Когда все было закончено, Адам поговорил-таки с полковником Блаунтом, но толку от этого разговора не получилось.
— К сожалению, я могу вам уделить лишь очень немного времени, — сказал полковник. — Я, видите ли, сам сейчас пишу сценарий. Сколько я понимаю, вы из «Эксцесса» и хотите писать про наш фильм? Фильм замечательный, вы как считаете? Я-то, впрочем, имею к нему мало отношения. Я сдал им дом и сыграл несколько мелких ролей, в толпе. Правда, платить за это мне не придется.
— Ну, еще бы.
— Дорогой мой, все остальные платят. А я немного скостил с аренды за дом, но платить не плачу. Я уж, можно сказать, почти профессионал. Понимаете, мистер Айзекс — председатель Национальной Академии Кинематографического Искусства. У него небольшая контора на Эджуэр-роуд, всего одна комната, там он интервьюирует кандидатов. Если он усматривает в них какие-то задатки — а он очень требователен, — то берет человека в ученики. Мистер Айзекс считает, что лучший вид обучения — это практика, так что он сразу ставит какой-нибудь фильм и профессионалам платит из тех денег, что получает с учеников. Очень простая и разумная система. В «Джоне Весли» всех играют ученики, кроме самого Весли, Уайтфилда, епископа, ну и, конечно, мисс Латуш — она жена того человека, который сидит в конторе на Эджуэр-роуд, когда мистер Айзеке в отъезде. Даже операторы пока только учатся. Все получается так интересно… У мистера Айзекса это третий фильм. Первый не удался, потому что мистер Айзекс доверил одному из учеников проявить пленку. Убытки тот, разумеется, возместил — это входит в контракт, который они все подписывают, — но картина погибла, и для мистера Айзекса это было ужасно, он говорит, что готов был совсем махнуть рукой на кино. Однако потом пришло еще много учеников, и они сделали другой фильм, очень удачный. По словам мистера Айзекса, он произвел настоящий переворот в искусстве кино, но его подвергли бойкоту — из профессиональной зависти.
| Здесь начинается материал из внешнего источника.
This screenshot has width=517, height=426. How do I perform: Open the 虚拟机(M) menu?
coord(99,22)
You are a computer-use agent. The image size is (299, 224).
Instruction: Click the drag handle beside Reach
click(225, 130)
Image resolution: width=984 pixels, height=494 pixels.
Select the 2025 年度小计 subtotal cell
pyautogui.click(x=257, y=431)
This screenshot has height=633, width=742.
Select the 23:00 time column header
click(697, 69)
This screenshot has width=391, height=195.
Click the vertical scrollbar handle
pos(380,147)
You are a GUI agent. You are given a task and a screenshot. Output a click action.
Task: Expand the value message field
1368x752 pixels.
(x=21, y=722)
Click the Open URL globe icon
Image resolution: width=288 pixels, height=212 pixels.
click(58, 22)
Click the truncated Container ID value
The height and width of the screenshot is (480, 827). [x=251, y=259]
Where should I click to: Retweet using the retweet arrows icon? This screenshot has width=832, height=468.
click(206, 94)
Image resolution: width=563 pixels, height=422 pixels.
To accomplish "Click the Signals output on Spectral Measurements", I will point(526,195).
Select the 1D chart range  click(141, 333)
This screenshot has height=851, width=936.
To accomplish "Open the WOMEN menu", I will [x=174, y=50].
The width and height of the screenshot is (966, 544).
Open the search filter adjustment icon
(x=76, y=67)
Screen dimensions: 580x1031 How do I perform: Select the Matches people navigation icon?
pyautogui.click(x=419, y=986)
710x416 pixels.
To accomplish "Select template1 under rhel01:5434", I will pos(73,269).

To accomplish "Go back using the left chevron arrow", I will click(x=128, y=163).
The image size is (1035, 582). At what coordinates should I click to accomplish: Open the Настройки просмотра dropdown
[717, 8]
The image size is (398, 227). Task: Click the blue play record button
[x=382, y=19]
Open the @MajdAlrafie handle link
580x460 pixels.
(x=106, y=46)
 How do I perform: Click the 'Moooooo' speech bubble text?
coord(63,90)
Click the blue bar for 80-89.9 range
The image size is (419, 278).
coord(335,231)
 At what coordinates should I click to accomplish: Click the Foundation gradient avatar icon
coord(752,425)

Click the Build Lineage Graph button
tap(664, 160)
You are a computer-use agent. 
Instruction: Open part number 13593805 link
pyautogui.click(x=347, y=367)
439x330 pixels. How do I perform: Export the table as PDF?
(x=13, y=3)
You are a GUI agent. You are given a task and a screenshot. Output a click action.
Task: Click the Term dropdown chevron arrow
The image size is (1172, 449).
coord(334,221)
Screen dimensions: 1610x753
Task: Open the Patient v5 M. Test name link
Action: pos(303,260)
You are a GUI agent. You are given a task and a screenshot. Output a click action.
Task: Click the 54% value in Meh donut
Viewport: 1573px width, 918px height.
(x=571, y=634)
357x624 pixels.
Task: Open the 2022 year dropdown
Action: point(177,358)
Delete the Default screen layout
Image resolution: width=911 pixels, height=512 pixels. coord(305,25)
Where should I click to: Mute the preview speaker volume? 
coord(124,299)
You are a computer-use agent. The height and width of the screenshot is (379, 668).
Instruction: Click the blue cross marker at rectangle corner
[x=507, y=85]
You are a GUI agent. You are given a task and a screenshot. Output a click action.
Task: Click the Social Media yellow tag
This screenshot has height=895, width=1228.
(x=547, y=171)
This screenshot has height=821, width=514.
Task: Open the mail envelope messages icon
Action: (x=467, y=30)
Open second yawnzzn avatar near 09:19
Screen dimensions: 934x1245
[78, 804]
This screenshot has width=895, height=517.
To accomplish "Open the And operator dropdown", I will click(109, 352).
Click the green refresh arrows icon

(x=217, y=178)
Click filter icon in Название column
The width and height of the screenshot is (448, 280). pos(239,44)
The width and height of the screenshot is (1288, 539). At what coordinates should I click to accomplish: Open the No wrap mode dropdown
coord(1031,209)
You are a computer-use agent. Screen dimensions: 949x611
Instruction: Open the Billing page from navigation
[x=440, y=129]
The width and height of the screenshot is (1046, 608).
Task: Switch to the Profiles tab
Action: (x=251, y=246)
Ни один кинематограф не хотел его показывать. Теперь, впрочем, это улажено. Мистер Айзекс проник в верхи, и теперь-то «Вундерфильм» наверняка займет ведущее место в нашей стране. Более того, он предложил мне половинную долю в компании, за пять тысяч фунтов. Это в высшей степени великодушно, но он говорит, что ему нужен в правлении человек, который был бы способен оценить актерскую игру как профессионал. Очень странно, но мой банкир решительно возражает против такого помещения капитала. Даже чинит мне всяческие препятствия. Но мистеру Айзексу, вероятно, не хотелось бы, чтобы вы писали об этом в вашей газете.
— Я-то хотел с вами поговорить относительно вашей дочери, Нины.
— О, она в фильме не участвует. Я вообще далеко не уверен, что у нее есть талант. Удивительно, как такие вещи иногда передаются через поколение. Мой отец, например, был очень плохим актером, хотя всегда играл главную роль, когда мы на Рождестве ставили любительские спектакли. Честное слово, иногда он выглядел просто нелепо. Помню, однажды он изображал пародию на Генри Ирвинга в «Колоколах»[15]…
— Боюсь, вы меня не помните, сэр, но я приезжал к вам недели две назад, насчет Нины. Она просила меня рассказать вам, что теперь я — мистер Таратор.
— Таратор?… Нет, голубчик, что-то не помню. Память у меня не та, что была… Знавал я одного каноника Таратора — это да. Мы с ним учились в Нью-колледже… странная такая фамилия.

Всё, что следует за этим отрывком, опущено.